Integrable structures and duality in high-energy QCD

TL;DR

This paper explores the integrable structures underlying high-energy QCD, revealing connections to Seiberg-Witten theory and soliton equations, and discusses the geometric and dynamical implications for Reggeon states, Pomerons, and Odderons.

Contribution

It uncovers the integrable nature of Reggeon states in high-energy QCD and links their spectrum to well-known mathematical structures like Riemann surfaces and Whitham dynamics.

Findings

Identification of integrable Hamiltonian governing Reggeon states

Connection between Baxter equation solutions and Seiberg-Witten theory

Explanation of hyperelliptic Riemann surfaces in QCD context

Abstract

We study the properties of color-singlet Reggeon compound states in multicolor high-energy QCD in four dimensions.
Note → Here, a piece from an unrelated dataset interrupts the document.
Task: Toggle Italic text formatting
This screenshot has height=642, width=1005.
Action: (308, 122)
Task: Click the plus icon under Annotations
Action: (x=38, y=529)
Their spectrum is governed by completely integrable (1+1)-dimensional effective QCD Hamiltonian whose diagonalization within the Bethe Ansatz leads to the Baxter equation for the Heisenberg spin magnet. We show that nonlinear WKB solution of the Baxter equation gives rise to the same integrable structures as appeared in the Seiberg-Witten solution for $N=2$ SUSY QCD and in the finite-gap solutions of the soliton equations. We explain the origin of hyperelliptic Riemann surfaces out of QCD in the Regge limit and discuss the meaning of the Whitham dynamics on the moduli space of quantum numbers of the Reggeon compound states, QCD Pomerons and Odderons.